Opposing language should never be categorized as violence

Raka+Sarkar%2C+Staff+Illustrator
Raka Sarkar, Staff Illustrator

Words and swords are not the same weapon — at least they’re not supposed to be.

But the rise of politically correct, sensitive policy-making in recent years has contributed to the decline of academic freedom and intellectual discourse. In the most extreme cases, this trend has led to violent confrontations.

In their most common forms, conservatives have long argued that the rise of safe spaces and trigger warnings are inhibitive of free discussion, but the trend of violence is proving to be just as harmful.

The redefining of words and their meanings is nothing new in academia. Words like “gender” and “sexuality” are constantly shifting in meaning to the whim of students and faculty. Simple terms we all grew up with have now become abstract, dimensional constructs that vary from person to person. While gender has traditionally been a dichotomous term meant to distinguish between male and female, now it is deemed whatever an individual wants it to mean, offending anyone who questions it otherwise.

Those who question these types of nuanced meanings and symbols are simply making semantic arguments, and they don’t threaten to harm students, faculty or speakers directly. But there is one push against a particular word’s accepted definition that could be even more dangerous: violence.

Progressive activists are trying to label anything and everything as violence, whether it’s Trump’s latest remark or not using a person’s prefered pronouns. Collegiate academics continue to dilute the meaning of the word “violence” and push the narrative that lectures or speakers that make students uncomfortable are “unsafe.”

Traditionally, violence has always been the intention to hurt, damage or kill someone using physical force, not a controversial idea or opposing viewpoint.

In doing so, we are running the risk that progressives will react with exaggerated aggression toward their conservative counterparts, in some cases physically.

In August, John Ellison, dean of students at the University of Chicago, issued a public notice letting students know the school doesn’t recognize “trigger warnings” or “safe spaces.” It was a move meant to discourage political correctness and encourage healthy debate. But not every college has been so straightforward about addressing this matter.

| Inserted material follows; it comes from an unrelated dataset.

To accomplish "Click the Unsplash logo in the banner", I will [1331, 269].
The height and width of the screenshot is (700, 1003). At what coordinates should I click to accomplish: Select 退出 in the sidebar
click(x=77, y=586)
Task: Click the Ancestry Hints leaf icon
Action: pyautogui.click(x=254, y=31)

Language that is deemed as “unsafe” or “dangerous” has come to mean anything that questions the effectiveness of Black Lives Matter, takes a nuanced look at gender politics, puts forward the idea of the existence of only two genders, supports the Washington Redskins or any slew of other topics deemed too holy and righteous to be tainted with simple debate.

When discussing free speech and violence, it is important to make clear the types of speech that are already deemed “violent” or otherwise unsafe. It’s true that certain types of speech can be considered actions in and of themselves, usually in how the words serve in involving another group of people.

This is why direct threats made to individuals or groups are illegal. They’re not illegal because of the words or ideas used, but because the threats are actively trying to intimidate and control through the use of physical harm to another person.

Calling on others to commit violent acts — such as encouraging one person to attack another or yelling “fire” in a crowded theater — or soliciting help in committing an illegal act are already considered crimes in the United States, as they go beyond the exchange of ideas to the point of being violent speech.

The laws against speech that directly call for physical violence or that could physically harm another person are almost universally seen as having a positive impact. However, there is an inherent danger in conflating physical harm and threats with simply controversial speech — speech that is legal and does not invoke physical harm. In recent years, this danger has been most present on American college campuses that treat unpopular ideas as genuine threats to student safety, whether it being denying that a culture of rape exists on a campus or questioning Islam as an ideology.

If non-aggressive speech, free of threats, is considered a form of violence on par with assault in the minds of those who protest it, then it becomes acceptable for these “victims” to react in “self-defense” — perhaps even physically. When you paint yourself as being genuinely harmed by nonviolent speech, you’ve also unfairly painted someone as an assailant, and your like-minded allies could feel justified in retaliating.

In February, Ben Shapiro, a notable conservative activist and editor-in-chief of the Daily Wire, was threatened with bodily harm on a visit to University of California, Los Angeles, where a police escort was necessary to keep him away from violent protesters. His speech was on the simple topic of sensitivity on campus, an ironic situation, given the overly emotional reaction. According to ABC7 news, the protestors blocked entrances, shouting and pushing those who were attending the event where he was speaking.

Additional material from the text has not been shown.